#### EXERCISE INPUTS

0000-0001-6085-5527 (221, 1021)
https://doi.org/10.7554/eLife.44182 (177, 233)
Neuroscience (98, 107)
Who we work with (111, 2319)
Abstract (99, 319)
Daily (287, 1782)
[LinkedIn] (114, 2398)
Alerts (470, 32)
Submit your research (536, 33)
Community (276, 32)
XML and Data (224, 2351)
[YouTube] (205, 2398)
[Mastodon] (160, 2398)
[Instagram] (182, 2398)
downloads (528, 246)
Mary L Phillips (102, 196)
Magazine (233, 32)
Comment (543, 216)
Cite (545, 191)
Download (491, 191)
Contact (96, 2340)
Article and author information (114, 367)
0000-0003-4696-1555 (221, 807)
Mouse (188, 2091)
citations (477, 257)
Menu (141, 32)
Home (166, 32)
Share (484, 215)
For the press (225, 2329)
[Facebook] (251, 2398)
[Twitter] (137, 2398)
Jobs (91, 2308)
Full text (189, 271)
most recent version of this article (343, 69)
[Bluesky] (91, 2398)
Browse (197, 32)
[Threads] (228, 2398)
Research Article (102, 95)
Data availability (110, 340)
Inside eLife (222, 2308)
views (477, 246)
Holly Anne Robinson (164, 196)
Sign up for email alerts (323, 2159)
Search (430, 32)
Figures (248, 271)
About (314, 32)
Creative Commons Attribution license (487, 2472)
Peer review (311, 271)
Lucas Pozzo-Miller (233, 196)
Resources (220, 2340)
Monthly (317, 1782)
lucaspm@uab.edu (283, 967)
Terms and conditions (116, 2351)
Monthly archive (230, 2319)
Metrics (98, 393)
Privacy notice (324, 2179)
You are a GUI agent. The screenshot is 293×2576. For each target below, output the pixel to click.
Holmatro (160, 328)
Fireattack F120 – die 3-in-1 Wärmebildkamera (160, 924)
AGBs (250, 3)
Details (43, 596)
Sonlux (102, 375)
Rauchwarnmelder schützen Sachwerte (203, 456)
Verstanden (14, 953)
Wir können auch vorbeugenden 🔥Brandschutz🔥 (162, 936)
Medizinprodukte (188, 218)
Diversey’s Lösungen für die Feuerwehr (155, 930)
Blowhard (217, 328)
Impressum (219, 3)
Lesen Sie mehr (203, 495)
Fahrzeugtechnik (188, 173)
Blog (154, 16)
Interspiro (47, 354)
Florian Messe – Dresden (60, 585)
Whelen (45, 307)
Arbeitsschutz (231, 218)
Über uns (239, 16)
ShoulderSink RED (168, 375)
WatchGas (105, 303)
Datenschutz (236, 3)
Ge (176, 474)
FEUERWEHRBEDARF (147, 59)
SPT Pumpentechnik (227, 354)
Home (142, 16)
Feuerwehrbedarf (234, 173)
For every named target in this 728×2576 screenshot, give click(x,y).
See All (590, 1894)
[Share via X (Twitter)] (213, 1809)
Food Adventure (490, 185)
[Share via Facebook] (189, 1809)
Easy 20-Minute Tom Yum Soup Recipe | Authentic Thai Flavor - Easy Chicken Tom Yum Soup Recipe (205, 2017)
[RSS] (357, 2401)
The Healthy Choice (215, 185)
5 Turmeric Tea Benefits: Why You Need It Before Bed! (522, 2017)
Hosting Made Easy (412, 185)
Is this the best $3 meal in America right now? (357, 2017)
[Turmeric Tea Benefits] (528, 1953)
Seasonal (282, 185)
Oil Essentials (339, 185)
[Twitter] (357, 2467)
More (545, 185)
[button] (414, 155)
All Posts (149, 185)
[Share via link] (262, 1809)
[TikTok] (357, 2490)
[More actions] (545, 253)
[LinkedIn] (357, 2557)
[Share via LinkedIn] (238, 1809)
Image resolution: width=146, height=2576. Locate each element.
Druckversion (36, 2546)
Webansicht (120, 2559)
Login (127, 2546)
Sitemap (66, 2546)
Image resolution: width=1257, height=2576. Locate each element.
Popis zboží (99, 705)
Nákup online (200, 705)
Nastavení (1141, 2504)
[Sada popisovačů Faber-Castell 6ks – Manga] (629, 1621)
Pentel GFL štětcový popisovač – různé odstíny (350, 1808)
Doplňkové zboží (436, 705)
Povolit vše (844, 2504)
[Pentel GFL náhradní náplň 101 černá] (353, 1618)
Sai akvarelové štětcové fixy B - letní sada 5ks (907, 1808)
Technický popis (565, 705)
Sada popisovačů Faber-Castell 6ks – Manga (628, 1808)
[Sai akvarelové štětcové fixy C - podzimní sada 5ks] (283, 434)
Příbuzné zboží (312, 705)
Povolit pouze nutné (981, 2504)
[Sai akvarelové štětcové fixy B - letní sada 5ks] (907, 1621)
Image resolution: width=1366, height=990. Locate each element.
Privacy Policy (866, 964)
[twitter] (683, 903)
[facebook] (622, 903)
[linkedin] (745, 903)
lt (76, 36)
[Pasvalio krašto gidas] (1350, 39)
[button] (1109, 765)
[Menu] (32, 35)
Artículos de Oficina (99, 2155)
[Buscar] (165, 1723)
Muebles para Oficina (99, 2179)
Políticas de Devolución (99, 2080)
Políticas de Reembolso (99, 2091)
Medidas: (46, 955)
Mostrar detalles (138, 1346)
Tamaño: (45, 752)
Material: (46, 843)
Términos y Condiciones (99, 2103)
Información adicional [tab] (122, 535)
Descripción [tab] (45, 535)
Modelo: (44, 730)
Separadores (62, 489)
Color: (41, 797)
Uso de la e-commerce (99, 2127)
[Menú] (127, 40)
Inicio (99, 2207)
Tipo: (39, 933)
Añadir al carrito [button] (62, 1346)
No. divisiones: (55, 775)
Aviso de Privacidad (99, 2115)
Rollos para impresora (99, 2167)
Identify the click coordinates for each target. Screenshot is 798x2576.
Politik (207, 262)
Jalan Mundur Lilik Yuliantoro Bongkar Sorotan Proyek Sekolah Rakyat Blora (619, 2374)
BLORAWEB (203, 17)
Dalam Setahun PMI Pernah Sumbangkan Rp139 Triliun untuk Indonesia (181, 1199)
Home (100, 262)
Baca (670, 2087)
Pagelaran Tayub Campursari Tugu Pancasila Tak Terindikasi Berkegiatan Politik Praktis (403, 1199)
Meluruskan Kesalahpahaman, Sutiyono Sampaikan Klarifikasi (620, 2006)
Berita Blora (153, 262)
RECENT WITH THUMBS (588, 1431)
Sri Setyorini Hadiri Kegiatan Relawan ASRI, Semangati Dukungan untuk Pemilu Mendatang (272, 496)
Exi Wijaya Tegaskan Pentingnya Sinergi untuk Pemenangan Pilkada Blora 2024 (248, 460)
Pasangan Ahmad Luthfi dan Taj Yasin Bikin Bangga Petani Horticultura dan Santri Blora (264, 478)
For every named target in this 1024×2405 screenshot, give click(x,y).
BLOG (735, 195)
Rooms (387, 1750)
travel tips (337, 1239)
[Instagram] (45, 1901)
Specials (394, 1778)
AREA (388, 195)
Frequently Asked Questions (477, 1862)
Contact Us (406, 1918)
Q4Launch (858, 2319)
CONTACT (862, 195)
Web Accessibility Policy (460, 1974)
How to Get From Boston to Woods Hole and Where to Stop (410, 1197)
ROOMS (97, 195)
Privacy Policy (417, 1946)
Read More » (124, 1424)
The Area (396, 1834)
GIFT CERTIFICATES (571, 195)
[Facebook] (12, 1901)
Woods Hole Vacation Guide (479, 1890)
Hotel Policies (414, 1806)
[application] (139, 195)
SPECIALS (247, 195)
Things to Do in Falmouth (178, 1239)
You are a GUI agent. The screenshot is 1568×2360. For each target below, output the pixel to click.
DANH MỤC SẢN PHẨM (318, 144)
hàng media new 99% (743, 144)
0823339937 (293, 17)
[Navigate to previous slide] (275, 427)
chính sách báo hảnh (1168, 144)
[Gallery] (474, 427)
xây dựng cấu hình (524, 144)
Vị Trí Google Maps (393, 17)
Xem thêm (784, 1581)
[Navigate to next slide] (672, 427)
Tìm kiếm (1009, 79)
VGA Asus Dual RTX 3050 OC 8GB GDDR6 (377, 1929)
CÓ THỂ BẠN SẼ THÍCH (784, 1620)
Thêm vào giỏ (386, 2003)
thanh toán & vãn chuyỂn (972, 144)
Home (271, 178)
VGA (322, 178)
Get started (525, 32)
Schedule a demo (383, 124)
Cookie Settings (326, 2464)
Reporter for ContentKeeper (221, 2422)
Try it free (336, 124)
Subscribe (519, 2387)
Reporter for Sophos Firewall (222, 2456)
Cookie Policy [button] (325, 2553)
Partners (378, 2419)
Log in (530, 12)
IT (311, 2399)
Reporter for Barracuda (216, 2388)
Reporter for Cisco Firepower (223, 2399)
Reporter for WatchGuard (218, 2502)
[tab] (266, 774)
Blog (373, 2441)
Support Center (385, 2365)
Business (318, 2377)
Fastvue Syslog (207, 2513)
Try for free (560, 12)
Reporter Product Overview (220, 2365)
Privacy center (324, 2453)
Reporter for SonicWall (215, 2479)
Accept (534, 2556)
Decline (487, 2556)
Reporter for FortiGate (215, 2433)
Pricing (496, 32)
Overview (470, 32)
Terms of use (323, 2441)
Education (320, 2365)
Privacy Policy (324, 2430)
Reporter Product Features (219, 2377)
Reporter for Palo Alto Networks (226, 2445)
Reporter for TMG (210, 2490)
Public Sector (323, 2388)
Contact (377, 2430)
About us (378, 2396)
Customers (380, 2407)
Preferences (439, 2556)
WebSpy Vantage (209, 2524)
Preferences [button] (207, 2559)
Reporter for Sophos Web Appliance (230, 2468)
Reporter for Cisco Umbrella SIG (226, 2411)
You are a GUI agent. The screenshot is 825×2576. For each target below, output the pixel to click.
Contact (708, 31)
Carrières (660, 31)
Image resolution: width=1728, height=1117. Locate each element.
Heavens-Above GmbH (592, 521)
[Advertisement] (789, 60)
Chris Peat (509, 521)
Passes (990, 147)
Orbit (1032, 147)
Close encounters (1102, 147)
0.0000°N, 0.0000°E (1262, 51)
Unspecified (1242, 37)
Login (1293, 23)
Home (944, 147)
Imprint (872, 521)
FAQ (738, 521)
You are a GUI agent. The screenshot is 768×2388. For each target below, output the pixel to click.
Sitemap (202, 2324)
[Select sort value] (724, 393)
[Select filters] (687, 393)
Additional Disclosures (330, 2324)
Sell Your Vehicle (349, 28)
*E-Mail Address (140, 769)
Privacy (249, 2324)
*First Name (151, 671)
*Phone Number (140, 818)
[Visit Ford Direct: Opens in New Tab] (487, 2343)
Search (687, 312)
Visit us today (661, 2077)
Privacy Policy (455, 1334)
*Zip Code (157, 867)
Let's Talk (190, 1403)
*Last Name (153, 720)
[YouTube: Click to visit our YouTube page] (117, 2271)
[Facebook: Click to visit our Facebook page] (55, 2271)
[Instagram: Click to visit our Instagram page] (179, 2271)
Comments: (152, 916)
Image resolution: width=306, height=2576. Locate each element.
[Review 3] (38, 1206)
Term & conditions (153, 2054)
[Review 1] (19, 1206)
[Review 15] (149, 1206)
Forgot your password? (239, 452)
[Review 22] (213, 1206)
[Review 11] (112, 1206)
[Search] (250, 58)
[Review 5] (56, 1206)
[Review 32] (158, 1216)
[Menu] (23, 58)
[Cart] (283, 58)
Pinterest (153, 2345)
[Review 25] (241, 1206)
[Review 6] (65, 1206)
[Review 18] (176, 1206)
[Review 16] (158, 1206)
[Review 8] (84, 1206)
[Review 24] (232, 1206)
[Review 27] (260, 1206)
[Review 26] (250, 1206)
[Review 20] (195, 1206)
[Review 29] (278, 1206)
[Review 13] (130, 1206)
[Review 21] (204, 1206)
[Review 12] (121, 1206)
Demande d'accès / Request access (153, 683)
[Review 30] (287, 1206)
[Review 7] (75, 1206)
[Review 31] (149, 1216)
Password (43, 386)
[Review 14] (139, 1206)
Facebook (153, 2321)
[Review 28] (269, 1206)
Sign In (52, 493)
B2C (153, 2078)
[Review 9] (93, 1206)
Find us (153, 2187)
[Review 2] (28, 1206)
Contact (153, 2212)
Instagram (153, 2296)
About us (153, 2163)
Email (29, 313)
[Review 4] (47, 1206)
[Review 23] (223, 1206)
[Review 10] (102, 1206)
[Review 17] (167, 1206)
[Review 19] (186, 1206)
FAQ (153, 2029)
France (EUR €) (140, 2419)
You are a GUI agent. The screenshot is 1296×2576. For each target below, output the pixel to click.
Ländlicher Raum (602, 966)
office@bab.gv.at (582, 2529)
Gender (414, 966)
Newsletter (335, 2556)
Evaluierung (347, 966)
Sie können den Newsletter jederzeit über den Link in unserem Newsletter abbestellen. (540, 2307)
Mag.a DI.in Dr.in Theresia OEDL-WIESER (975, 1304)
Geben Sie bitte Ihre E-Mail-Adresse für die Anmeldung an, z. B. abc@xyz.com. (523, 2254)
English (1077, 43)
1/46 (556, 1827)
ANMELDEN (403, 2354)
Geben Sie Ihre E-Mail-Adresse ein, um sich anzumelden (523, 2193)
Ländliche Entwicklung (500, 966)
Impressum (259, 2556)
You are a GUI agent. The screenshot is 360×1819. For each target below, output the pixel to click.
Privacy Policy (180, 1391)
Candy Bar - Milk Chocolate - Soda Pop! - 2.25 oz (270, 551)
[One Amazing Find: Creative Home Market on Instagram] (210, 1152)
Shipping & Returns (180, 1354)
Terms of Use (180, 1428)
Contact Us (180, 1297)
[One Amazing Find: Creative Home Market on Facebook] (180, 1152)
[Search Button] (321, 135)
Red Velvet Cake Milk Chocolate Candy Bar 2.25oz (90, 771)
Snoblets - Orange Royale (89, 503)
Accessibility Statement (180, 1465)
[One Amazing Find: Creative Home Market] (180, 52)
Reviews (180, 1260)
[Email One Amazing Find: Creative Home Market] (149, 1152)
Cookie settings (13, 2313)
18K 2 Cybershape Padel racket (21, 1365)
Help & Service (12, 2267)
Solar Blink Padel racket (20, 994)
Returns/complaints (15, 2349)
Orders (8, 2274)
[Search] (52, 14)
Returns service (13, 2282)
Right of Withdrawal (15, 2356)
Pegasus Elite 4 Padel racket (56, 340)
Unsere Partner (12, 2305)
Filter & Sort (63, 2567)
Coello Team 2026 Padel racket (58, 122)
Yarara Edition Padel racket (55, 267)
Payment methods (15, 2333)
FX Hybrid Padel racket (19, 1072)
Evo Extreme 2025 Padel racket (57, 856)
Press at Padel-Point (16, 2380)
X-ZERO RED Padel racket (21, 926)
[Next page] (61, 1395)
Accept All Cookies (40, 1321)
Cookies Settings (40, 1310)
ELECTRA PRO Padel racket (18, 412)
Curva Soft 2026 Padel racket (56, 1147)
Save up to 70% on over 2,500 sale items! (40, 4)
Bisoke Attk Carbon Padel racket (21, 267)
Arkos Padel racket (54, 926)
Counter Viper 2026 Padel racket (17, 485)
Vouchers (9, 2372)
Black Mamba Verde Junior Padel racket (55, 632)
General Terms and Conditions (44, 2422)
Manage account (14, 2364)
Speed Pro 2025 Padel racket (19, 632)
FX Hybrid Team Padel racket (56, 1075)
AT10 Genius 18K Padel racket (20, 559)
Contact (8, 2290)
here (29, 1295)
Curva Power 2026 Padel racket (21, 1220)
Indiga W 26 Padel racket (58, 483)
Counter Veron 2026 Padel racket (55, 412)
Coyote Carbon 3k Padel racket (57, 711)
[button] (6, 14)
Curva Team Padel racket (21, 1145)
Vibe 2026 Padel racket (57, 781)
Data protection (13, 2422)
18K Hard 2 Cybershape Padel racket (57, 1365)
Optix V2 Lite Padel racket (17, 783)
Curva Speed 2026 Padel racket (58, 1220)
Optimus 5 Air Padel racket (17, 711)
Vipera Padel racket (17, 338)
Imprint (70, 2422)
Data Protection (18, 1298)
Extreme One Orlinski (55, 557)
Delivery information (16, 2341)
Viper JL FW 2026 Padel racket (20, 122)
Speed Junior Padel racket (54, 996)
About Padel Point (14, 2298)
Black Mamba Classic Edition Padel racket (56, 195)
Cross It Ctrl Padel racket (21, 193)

########

Find the line with "Facebook (153, 2321)" in the material above. Reproduce it and each line after it up to and including the line with "Contact Us (180, 1297)".

- [TASK OUTPUT]
Facebook (153, 2321)
[Review 28] (269, 1206)
Sign In (52, 493)
B2C (153, 2078)
[Review 9] (93, 1206)
Find us (153, 2187)
[Review 2] (28, 1206)
Contact (153, 2212)
Instagram (153, 2296)
About us (153, 2163)
Email (29, 313)
[Review 4] (47, 1206)
[Review 23] (223, 1206)
[Review 10] (102, 1206)
[Review 17] (167, 1206)
[Review 19] (186, 1206)
FAQ (153, 2029)
France (EUR €) (140, 2419)
You are a GUI agent. The screenshot is 1296×2576. For each target below, output the pixel to click.
Ländlicher Raum (602, 966)
office@bab.gv.at (582, 2529)
Gender (414, 966)
Newsletter (335, 2556)
Evaluierung (347, 966)
Sie können den Newsletter jederzeit über den Link in unserem Newsletter abbestellen. (540, 2307)
Mag.a DI.in Dr.in Theresia OEDL-WIESER (975, 1304)
Geben Sie bitte Ihre E-Mail-Adresse für die Anmeldung an, z. B. abc@xyz.com. (523, 2254)
English (1077, 43)
1/46 (556, 1827)
ANMELDEN (403, 2354)
Geben Sie Ihre E-Mail-Adresse ein, um sich anzumelden (523, 2193)
Ländliche Entwicklung (500, 966)
Impressum (259, 2556)
You are a GUI agent. The screenshot is 360×1819. For each target below, output the pixel to click.
Privacy Policy (180, 1391)
Candy Bar - Milk Chocolate - Soda Pop! - 2.25 oz (270, 551)
[One Amazing Find: Creative Home Market on Instagram] (210, 1152)
Shipping & Returns (180, 1354)
Terms of Use (180, 1428)
Contact Us (180, 1297)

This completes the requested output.